▸ **Saved data entries**:
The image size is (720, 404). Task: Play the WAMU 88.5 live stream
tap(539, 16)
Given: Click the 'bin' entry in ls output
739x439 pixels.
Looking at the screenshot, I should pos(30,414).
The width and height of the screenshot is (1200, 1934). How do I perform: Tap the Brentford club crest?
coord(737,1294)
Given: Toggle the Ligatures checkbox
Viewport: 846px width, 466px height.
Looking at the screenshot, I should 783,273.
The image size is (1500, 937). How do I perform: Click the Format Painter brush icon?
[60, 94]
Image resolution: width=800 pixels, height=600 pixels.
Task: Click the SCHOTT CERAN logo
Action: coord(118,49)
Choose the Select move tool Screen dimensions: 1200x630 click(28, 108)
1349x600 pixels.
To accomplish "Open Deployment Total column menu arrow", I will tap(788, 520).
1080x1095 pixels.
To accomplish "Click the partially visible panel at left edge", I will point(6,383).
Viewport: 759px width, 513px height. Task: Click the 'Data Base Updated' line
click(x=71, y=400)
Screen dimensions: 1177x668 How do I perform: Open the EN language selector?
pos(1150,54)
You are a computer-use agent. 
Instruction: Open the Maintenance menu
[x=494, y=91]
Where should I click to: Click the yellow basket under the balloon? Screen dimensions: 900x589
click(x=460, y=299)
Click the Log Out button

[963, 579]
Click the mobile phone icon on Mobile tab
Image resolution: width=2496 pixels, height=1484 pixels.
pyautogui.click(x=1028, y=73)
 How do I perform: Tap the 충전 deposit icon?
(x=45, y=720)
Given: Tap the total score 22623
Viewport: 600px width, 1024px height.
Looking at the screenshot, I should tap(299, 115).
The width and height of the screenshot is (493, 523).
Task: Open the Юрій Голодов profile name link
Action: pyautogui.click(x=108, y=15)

▸ **EXERCISE BRIEF**:
Wherever the word "will" turns up in a line of the entries above, copy that line.

▸ **TASK OUTPUT**:
To accomplish "Open Deployment Total column menu arrow", I will tap(788, 520).
To accomplish "Click the partially visible panel at left edge", I will point(6,383).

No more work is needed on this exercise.